(Beginning of Recorded information)

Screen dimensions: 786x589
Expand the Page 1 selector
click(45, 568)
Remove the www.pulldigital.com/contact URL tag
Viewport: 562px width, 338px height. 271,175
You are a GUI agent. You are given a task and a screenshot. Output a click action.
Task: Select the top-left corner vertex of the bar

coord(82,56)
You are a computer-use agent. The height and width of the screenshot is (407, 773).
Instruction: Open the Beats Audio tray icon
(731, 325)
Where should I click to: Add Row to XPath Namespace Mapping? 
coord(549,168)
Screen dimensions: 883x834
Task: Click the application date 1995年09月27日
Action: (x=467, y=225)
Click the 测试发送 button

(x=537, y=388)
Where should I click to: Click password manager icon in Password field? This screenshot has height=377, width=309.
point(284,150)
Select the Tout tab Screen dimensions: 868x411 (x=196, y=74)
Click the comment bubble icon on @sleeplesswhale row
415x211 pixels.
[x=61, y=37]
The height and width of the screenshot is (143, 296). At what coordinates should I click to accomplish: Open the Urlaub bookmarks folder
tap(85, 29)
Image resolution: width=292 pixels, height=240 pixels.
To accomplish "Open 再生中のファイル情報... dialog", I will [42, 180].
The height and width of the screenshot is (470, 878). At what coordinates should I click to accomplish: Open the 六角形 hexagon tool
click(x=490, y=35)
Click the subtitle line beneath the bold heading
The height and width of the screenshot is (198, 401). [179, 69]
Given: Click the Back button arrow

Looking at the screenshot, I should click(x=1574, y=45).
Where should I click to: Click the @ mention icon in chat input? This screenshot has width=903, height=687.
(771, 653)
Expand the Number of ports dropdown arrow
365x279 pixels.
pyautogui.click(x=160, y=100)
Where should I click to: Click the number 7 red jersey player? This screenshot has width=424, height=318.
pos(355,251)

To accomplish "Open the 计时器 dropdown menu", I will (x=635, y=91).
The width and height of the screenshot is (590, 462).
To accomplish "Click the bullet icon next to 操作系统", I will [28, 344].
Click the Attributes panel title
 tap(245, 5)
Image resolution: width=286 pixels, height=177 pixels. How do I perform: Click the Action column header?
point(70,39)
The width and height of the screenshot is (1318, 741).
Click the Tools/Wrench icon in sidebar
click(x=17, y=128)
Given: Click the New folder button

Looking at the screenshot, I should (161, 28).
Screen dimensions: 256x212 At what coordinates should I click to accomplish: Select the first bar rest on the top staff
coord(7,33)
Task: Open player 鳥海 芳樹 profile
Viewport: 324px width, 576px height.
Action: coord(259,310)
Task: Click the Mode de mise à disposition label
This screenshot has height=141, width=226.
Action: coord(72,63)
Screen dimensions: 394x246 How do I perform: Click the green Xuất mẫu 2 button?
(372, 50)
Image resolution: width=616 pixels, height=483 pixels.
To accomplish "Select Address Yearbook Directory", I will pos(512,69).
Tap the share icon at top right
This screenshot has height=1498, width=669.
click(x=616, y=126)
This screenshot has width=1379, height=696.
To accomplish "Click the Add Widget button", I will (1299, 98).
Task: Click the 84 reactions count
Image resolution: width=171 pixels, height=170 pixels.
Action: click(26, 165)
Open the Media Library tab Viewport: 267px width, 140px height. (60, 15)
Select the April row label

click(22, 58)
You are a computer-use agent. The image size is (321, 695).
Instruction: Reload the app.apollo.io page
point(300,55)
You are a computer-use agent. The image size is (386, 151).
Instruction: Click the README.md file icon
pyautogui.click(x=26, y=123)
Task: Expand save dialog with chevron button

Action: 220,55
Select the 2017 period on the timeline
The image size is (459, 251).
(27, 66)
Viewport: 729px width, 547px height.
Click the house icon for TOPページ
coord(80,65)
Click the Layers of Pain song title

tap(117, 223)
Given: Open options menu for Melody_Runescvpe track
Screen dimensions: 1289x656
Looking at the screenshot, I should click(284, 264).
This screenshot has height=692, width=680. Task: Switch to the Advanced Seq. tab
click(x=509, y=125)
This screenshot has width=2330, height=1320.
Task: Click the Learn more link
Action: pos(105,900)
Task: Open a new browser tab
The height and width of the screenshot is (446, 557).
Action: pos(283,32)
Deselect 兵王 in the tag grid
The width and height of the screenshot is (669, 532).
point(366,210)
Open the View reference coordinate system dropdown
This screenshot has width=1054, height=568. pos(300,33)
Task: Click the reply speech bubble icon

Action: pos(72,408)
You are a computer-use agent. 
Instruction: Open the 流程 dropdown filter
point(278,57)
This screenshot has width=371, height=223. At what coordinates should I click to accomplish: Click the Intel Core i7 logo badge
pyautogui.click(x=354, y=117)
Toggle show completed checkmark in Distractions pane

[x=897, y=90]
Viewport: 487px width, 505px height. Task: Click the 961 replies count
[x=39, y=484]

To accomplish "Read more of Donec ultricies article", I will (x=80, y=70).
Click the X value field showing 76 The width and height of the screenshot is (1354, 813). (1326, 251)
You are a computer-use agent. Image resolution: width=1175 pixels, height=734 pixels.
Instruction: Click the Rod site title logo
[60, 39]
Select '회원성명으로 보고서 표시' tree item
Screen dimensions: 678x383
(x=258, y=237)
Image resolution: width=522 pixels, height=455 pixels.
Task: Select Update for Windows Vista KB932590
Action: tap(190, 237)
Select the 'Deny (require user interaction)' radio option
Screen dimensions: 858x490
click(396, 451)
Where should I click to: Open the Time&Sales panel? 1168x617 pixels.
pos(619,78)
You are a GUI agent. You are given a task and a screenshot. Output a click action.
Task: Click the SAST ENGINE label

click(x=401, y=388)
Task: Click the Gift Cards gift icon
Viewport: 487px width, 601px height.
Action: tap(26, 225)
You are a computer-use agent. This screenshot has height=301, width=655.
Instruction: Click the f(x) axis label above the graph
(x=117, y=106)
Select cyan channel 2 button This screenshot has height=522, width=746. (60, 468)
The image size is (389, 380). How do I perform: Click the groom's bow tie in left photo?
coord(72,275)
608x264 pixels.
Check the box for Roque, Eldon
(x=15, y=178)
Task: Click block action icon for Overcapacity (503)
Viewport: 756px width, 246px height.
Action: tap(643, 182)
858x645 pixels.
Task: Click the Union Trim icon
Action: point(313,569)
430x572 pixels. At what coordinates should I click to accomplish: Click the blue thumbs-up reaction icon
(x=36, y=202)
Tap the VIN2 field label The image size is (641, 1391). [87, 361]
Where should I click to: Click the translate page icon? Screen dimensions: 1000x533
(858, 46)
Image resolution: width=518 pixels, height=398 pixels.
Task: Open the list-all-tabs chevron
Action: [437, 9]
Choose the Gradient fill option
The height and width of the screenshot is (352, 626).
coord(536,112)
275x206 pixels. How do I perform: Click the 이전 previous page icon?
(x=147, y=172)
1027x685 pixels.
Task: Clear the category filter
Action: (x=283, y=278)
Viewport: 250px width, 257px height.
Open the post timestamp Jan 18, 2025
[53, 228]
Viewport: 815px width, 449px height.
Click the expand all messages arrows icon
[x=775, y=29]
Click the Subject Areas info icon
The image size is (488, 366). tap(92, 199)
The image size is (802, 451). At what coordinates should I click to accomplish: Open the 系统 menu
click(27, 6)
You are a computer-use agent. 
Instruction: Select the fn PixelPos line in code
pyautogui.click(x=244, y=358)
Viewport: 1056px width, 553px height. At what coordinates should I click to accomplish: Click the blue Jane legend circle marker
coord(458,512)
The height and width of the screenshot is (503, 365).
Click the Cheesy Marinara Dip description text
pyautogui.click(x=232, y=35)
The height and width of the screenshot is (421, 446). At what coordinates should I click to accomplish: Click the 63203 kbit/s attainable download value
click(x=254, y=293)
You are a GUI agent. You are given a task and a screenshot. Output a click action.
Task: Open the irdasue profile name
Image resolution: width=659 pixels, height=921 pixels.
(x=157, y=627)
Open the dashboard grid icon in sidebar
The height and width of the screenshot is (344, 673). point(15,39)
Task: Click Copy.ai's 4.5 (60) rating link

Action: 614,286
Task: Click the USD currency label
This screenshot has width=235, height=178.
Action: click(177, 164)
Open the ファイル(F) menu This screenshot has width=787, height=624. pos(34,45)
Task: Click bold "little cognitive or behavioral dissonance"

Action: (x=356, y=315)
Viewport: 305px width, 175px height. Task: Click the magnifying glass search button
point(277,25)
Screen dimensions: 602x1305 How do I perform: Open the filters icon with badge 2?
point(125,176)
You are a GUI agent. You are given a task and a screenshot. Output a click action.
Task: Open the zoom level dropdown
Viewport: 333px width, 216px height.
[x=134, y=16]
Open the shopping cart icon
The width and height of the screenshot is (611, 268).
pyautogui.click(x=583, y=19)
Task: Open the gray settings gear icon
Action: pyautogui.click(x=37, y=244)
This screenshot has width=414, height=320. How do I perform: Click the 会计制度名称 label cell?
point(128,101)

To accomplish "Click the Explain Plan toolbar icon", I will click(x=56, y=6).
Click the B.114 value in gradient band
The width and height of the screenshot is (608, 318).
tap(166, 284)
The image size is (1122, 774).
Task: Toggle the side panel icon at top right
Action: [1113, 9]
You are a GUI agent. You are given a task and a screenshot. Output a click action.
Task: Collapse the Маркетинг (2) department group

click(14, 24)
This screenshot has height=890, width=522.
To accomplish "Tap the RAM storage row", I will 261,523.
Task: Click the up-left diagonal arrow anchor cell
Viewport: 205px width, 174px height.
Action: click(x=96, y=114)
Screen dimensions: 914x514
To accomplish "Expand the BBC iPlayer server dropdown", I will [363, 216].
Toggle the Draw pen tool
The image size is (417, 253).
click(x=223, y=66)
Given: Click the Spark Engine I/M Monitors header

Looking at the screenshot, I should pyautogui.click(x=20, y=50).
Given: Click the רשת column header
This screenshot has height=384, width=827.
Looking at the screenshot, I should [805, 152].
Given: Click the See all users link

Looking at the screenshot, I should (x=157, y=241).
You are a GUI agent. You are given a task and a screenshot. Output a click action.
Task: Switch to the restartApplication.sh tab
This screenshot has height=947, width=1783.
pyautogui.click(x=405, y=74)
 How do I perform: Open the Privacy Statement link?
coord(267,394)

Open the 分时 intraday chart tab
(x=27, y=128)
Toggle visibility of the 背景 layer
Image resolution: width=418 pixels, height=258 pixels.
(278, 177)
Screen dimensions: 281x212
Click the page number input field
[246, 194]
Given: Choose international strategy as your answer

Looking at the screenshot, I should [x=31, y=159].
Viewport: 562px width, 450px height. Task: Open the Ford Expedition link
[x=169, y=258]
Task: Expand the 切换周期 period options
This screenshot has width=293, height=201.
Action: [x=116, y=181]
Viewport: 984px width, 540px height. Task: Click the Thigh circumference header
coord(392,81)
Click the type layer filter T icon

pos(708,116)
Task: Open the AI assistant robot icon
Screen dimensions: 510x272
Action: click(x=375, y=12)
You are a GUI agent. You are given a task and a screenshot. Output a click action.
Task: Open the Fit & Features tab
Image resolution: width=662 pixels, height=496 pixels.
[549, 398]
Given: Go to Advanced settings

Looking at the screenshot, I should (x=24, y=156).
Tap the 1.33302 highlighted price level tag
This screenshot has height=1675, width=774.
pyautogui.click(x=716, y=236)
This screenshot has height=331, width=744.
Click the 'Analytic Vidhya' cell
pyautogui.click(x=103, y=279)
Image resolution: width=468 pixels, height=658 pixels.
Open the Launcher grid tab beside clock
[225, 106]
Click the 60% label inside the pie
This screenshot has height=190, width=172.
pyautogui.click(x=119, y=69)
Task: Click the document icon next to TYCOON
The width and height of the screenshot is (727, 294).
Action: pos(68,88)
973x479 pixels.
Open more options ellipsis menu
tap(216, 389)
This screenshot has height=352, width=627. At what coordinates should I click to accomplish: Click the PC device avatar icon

(End of Recorded information)

### [Your instructions]
How many lines of the listing contain "profile"? Say only that number.

### [Task response]
2